The chilling numbers include:
• Newspaper ad revenues have fallen 23% in the past two years.
• According to the Pew report, nearly one out of every five journalists working for newspapers in 2001 is now gone, and 2009 may be the worst year yet.
• News staffs of local television stations, already too small to adequately cover their communities, are being cut at unprecedented rates; revenues fell by 7% in an election year — something unheard of — and ratings are now falling or flat across the schedule.
The numbers are chilling except for news and information companies operating exclusively on the Internet. Pew reports that “audience migration” to the Internet jumped 19% in the last two years; in 2008 alone traffic to the top 50 news sites rose 27%.
“It is now all but settled that advertising revenue — the model that financed journalism for the last century — will be inadequate to do so in this one. Growing by a third annually just two years ago, online ad revenue to news websites now appears to be flattening; in newspapers it is declining,” Pew noted in the report.

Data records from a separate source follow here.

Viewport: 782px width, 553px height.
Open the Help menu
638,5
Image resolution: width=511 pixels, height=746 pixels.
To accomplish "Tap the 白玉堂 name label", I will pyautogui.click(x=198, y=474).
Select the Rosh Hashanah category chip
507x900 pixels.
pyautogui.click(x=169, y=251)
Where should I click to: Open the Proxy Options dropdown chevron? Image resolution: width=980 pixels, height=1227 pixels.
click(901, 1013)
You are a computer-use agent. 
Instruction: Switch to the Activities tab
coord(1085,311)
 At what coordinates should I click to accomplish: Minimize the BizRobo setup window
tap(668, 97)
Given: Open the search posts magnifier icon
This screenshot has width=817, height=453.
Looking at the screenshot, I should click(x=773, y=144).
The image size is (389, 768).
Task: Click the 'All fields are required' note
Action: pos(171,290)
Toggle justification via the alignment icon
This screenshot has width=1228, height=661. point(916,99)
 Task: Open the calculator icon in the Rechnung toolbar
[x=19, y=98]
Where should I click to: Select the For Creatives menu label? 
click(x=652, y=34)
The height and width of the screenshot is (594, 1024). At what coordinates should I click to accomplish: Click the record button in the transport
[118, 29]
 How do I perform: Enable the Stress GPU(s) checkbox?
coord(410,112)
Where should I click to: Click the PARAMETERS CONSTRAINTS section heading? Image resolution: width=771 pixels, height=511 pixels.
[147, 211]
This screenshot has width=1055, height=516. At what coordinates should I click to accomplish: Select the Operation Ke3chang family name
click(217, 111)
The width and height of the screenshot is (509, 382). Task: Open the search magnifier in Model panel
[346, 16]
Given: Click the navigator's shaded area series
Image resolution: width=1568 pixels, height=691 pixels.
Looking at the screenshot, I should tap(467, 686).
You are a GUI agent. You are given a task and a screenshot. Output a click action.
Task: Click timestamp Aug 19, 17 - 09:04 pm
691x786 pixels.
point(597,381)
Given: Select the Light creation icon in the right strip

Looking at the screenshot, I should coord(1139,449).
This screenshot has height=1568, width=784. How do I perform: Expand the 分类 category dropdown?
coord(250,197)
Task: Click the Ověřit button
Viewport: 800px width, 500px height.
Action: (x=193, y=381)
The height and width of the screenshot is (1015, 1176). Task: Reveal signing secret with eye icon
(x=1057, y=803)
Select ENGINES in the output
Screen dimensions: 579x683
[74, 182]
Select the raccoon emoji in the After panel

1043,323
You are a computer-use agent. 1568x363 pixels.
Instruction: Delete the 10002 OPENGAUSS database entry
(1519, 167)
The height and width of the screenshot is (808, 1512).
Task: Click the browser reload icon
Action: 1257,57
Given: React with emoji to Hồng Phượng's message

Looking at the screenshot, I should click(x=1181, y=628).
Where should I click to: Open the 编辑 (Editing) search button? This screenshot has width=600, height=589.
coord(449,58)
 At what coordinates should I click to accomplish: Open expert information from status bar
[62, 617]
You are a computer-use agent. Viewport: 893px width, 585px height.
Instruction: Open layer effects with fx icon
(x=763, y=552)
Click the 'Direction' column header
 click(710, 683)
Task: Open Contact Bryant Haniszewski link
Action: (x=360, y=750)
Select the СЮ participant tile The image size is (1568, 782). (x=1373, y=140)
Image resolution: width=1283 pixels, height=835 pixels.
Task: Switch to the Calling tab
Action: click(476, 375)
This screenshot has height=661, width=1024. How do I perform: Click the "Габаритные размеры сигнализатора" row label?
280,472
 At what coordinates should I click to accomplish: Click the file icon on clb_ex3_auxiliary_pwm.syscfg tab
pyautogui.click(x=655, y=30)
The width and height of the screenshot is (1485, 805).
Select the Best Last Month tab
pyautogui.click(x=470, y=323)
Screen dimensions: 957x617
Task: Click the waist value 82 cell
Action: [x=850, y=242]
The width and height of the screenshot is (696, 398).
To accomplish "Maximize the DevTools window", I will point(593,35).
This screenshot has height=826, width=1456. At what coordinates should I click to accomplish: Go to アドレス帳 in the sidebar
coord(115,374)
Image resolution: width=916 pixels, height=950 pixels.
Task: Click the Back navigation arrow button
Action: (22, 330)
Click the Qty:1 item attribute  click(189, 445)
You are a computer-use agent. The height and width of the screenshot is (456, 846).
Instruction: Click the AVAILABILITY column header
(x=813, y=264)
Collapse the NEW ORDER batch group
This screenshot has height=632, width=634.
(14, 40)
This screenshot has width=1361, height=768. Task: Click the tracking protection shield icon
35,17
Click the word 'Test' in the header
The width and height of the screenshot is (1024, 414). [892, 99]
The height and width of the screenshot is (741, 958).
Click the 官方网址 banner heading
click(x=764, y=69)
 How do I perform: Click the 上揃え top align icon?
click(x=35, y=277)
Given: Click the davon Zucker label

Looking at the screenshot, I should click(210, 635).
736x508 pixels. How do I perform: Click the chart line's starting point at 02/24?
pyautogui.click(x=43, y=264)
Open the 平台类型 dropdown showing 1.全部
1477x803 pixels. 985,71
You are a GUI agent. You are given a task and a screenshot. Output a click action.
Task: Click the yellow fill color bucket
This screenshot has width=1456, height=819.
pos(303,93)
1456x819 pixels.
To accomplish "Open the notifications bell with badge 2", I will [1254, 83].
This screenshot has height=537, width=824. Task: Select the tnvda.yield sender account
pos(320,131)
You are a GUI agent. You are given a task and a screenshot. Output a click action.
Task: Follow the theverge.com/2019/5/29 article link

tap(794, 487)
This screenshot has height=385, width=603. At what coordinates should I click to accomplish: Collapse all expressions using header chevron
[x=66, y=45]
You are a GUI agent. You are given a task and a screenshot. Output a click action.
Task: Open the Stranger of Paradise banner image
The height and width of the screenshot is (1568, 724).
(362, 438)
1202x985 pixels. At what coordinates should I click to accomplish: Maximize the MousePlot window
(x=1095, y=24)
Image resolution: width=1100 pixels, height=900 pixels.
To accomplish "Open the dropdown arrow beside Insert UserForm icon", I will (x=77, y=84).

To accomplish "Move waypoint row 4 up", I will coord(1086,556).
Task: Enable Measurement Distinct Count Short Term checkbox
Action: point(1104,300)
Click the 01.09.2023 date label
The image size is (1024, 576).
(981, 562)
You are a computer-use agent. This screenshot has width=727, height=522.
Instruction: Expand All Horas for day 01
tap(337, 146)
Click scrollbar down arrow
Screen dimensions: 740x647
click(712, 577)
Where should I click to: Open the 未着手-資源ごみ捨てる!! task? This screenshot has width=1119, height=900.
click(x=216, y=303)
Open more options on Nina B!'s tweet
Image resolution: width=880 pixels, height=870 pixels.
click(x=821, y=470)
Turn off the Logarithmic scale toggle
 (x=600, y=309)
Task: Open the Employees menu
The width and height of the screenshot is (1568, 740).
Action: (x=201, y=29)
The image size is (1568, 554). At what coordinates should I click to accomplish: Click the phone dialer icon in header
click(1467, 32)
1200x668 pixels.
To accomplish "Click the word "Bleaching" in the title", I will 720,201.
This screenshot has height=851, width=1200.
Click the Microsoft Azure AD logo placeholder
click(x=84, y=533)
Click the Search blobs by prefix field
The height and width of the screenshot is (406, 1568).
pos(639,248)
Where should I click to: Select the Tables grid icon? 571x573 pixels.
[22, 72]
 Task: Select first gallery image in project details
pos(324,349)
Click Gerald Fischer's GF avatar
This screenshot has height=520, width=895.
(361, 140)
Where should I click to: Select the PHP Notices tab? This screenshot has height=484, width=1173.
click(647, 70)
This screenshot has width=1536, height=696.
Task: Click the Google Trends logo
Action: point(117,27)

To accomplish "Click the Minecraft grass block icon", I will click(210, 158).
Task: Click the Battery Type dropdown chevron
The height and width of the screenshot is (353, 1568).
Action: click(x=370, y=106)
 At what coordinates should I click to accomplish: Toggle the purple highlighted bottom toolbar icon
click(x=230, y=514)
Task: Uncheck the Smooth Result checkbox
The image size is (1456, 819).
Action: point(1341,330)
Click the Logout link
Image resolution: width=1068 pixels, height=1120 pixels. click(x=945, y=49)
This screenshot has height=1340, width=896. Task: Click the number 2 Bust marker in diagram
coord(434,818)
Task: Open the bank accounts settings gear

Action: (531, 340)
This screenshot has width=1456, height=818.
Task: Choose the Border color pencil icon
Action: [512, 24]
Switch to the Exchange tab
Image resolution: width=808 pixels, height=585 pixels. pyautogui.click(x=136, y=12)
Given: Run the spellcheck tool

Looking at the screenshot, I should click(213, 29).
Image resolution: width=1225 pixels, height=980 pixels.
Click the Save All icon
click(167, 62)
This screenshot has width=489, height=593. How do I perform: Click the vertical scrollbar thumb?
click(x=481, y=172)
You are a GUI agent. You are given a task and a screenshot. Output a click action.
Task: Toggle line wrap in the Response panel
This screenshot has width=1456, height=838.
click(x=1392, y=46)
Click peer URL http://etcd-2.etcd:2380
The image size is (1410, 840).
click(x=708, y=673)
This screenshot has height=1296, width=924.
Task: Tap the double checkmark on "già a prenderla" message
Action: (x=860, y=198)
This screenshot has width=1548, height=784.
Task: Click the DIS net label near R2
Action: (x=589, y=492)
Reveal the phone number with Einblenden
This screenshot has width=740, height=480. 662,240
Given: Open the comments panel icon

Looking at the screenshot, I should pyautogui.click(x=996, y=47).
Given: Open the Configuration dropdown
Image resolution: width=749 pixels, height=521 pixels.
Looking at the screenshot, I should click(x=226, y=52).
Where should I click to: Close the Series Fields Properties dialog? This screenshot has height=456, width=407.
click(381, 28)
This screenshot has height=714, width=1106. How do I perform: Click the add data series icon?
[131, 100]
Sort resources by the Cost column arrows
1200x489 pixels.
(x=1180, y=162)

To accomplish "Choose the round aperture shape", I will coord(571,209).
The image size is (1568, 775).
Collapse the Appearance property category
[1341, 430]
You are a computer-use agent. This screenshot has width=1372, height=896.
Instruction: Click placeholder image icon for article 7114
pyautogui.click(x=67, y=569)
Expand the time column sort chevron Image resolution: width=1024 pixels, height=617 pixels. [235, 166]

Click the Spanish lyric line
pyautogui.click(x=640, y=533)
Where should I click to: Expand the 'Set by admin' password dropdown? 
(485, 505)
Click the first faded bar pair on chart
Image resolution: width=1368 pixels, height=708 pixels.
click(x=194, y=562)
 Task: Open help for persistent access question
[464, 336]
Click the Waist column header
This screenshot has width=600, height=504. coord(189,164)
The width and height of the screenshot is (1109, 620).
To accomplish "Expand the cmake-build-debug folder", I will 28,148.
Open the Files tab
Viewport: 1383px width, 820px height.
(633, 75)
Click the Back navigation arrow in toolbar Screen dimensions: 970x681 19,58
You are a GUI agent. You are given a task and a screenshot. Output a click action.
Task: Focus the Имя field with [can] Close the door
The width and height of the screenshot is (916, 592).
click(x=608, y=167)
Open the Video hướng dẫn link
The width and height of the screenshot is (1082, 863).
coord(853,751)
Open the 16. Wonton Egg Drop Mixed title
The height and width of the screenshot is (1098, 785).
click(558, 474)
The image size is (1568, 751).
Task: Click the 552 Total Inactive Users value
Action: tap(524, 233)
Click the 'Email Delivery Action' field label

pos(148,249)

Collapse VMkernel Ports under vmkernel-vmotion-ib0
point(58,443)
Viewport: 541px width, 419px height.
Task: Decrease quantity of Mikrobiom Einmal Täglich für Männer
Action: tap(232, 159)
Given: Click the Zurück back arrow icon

The Pew authors also suggest two factors have “effectively shortened” the time the news industry has to change its business model.
“First, the hastening audience migration to the Web means the news industry has to reinvent itself sooner than it thought — even if most of those people are going to traditional news destinations. At least in the short run, a bigger online audience has worsened things for legacy news sites, not helped them.”
“Then came the collapsing economy. The numbers are only guesses, but executives estimate that the recession at least doubled the revenue losses in the news industry in 2008, perhaps more in network television. Even more important, it swamped most of the efforts at finding new sources of revenue. In trying to reinvent the business, 2008 may have been a lost year, and 2009 threatens to be the same.”
Other key points in the Pew Research report include:
• “(A)udiences now consume news in new ways. They hunt and gather what they want when they want it, use search to comb among destinations and share what they find through a growing network of social media.”
• “In newspapers, roughly half of all classified advertising revenue has vanished, a good deal of that to operations that newspapers could have developed for themselves. ,… When newspaper executives met this winter to talk about how to create a way for consumers to design their own ads, the discussion focused on doing so for print editions, not online. ‘They still don’t get it,’ one irritated executive told us on background.”
• “There are growing doubts within the business, indeed, about whether the generation in charge has the vision and the boldness to reinvent the industry. It is unclear, say some, who the innovative leaders are, and a good many well-known figures have left the business.”
• “In the last year, alternative news sites have continued to grow, including those produced by journalists who have left legacy newsrooms, but their scale remains small.”